# Facts stall at Newbury?



## Don_Madge (May 1, 2005)

Are there any plans to have the Facts stall at the Newbury show :?:  

Don


----------



## LadyJ (May 9, 2005)

Er no Don facts stall will not be at Newbury but rally team will be there and the Boss may even show his face on Saturday, come over for a cuppa and a natter  you won't be able to miss us right next to the entertainment tent.


Jacquie


----------



## parigby (Jul 18, 2006)

Can l come too ?

philip


----------



## Don_Madge (May 1, 2005)

LadyJ said:


> Er no Don facts stall will not be at Newbury but rally team will be there and the Boss may even show his face on Saturday, come over for a cuppa and a natter  you won't be able to miss us right next to the entertainment tent.
> 
> Jacquie


Hi Jacquie,

Thanks for that.

I might just take you up on your offer as looking at my map we are parked not far from you in the MMM Team Park. It's our first time at Newbury, I hope the weather is kind to us.

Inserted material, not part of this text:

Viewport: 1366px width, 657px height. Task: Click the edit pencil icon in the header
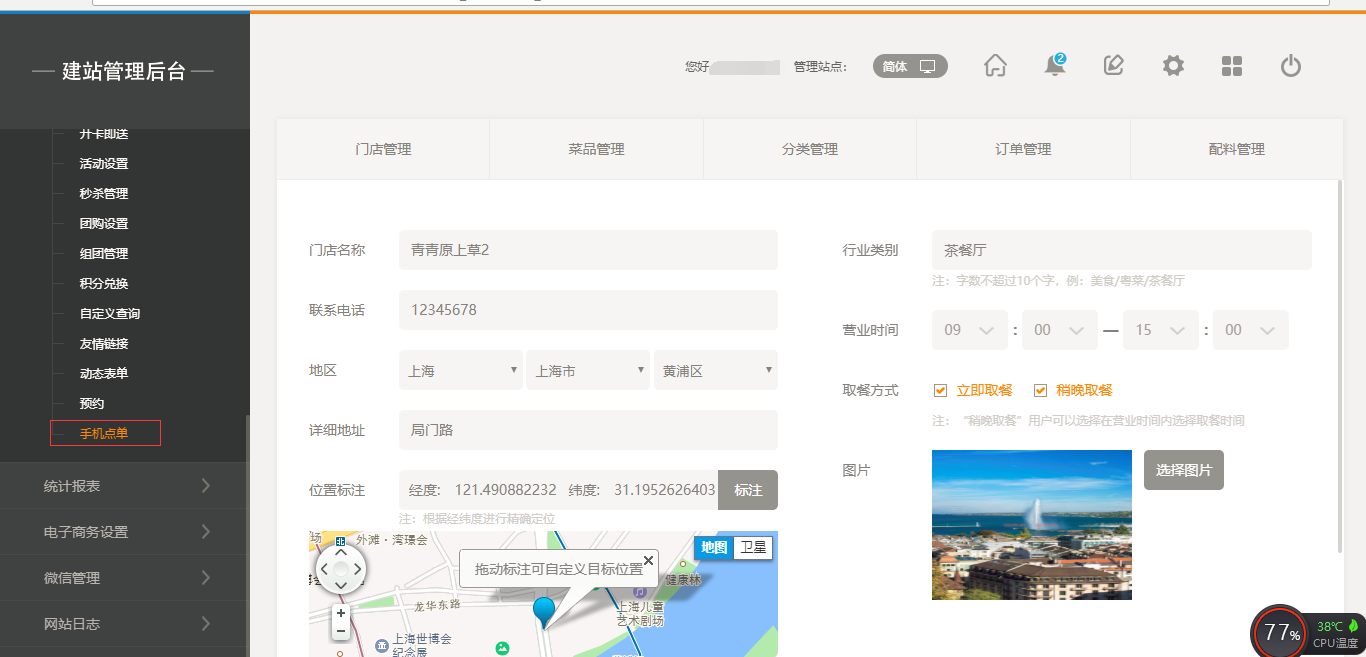(1113, 66)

I see you have a full turn out, again.

Regards to all the rally team.

Don


----------



## LadyJ (May 9, 2005)

Hi Philip,

Yes sure you can kettles always on look forward to seeing you there.



HI Don,

Just looked at met check and its not looking toooooooo promising  but we can but hope.


Jacquie


----------



## 101825 (Nov 18, 2006)

Don Madge said:


> It's our first time at Newbury, I hope the weather is kind to us. Don


Don, it's been brilliant up to now, but this morning it's dropped to 9.3 and grey & windy. Hopefully the nice weather will bounce back, we've had fantastic weather for the last few weeks. I live about 200yds from the one corner of the showgrounds - as the crow flies.

Roger


----------



## LadyJ (May 9, 2005)

Hi Ivys,

Now that is handy you being so close Roger can you keep us updated with weather we will be leaving home on Wednesday and arriving at show ground sometime Wednesday afternoon. Hope you will be popping into the show and coming to say hello to us all.


Jacquie


----------



## 101825 (Nov 18, 2006)

Hi Jacquie

I can confirm that there will be weather all over the country next week!  

Hope to see you there. If you need anything for the stand (tools etc.) give me a shout. Same goes for anyone else visiting the show.

Roger


----------



## Don_Madge (May 1, 2005)

Roger,

This will be our first visit to the show and I'm wondering what the ground conditions will be like if it's very wet 8O.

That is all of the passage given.